5. Clinical Endpoints

To ensure that the medicine has the desired effect on the disease, clinical trials with patients who have the disease are conducted. Again, it is not enough to ensure that the target activity is changed, since the symptoms of the disease could still persist. It is therefore important to determine the effect of the treatment in the patients. These are measured and known as ‘clinical endpoints’ as defined in the trial protocol.
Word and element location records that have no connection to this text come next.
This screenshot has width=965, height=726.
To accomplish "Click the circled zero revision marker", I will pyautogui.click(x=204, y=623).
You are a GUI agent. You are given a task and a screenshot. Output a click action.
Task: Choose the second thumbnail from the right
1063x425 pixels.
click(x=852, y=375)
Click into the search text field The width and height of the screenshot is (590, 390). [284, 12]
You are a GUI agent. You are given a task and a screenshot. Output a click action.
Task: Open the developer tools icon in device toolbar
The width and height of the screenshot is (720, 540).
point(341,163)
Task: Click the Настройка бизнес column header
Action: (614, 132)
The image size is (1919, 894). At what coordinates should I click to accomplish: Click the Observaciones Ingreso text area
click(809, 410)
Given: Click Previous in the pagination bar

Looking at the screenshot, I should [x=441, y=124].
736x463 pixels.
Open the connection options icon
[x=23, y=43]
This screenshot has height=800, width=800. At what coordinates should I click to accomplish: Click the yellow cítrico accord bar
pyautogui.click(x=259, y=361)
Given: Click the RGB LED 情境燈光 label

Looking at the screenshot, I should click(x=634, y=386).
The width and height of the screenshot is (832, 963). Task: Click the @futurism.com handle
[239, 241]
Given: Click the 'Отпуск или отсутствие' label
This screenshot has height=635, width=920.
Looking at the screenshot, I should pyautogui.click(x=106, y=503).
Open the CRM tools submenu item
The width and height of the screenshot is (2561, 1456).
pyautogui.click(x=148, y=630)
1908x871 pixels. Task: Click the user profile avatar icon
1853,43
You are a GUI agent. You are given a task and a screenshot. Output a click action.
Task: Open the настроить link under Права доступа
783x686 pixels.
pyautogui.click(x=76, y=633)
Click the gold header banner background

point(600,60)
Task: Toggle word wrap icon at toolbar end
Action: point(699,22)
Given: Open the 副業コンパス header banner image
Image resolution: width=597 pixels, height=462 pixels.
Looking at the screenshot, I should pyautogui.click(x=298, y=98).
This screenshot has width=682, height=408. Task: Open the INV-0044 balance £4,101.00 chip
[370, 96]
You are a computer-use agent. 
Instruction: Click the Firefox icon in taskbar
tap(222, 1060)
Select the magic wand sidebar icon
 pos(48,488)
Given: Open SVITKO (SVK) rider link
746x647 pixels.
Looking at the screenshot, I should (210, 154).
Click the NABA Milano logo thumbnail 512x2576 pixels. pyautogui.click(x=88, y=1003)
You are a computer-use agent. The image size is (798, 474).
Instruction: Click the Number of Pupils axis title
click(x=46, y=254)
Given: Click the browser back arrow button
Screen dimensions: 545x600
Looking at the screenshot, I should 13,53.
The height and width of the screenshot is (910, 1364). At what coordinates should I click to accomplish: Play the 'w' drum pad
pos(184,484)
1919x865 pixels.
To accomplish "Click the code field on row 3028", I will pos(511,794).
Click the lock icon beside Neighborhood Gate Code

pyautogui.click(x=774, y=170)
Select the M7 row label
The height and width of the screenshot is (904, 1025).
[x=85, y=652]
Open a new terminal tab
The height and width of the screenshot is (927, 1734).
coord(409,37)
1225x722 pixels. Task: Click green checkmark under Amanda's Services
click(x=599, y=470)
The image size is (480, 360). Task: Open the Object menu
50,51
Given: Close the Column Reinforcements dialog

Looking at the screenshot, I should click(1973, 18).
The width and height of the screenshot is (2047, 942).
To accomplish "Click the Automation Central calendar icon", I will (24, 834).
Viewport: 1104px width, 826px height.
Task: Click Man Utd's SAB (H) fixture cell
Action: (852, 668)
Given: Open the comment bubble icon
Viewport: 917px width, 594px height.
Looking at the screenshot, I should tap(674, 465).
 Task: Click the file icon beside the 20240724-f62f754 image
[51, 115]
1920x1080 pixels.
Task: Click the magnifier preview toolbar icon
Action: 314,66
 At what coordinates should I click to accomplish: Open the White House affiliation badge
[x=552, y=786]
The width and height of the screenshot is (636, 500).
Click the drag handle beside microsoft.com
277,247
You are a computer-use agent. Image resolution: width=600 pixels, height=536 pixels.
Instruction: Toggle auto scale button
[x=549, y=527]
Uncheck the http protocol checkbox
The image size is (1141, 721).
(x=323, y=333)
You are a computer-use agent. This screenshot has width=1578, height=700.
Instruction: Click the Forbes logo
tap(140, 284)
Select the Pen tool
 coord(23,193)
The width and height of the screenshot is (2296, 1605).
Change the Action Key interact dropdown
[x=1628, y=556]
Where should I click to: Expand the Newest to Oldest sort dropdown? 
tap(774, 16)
Clinical endpoints could be:

  • the number of bone fractures in a given period - after starting treatment for ‘osteoporosis’ (a condition where patients have fragile bones)

  • the length of migraine attacks - after the medicine for migraine has been given
  • blood factors important for oxygen transport returning to normal levels - after treatment for anaemia has started
  • number of verified ‘acute myocardial infarctions’ (heart attacks) or even death - in patients receiving preventative treatment for thickening of the arteries (arteriosclerosis).

It is important that the endpoints measured are objective (i.e. unbiased) and allow for quantification (i.e. they are countable). When an effect is seen by such measurements, the Regulatory Authorities involved in granting the Marketing Authorisation of the medicinal product can be sure that the medicine is effective. Thus, it is only through the conduct of clinical trials that evidence for the benefit of a medicine can be provided.  

The other, and equally important aspect, is the safety of the medicine. Based on these two factors the benefit (efficacy) and risk (safety) of a medicine can be evaluated - this is called the benefit-risk relationship. The medicine will only be allowed on the market if the benefits are higher than risk, i.e. there is a positive benefit-risk relationship.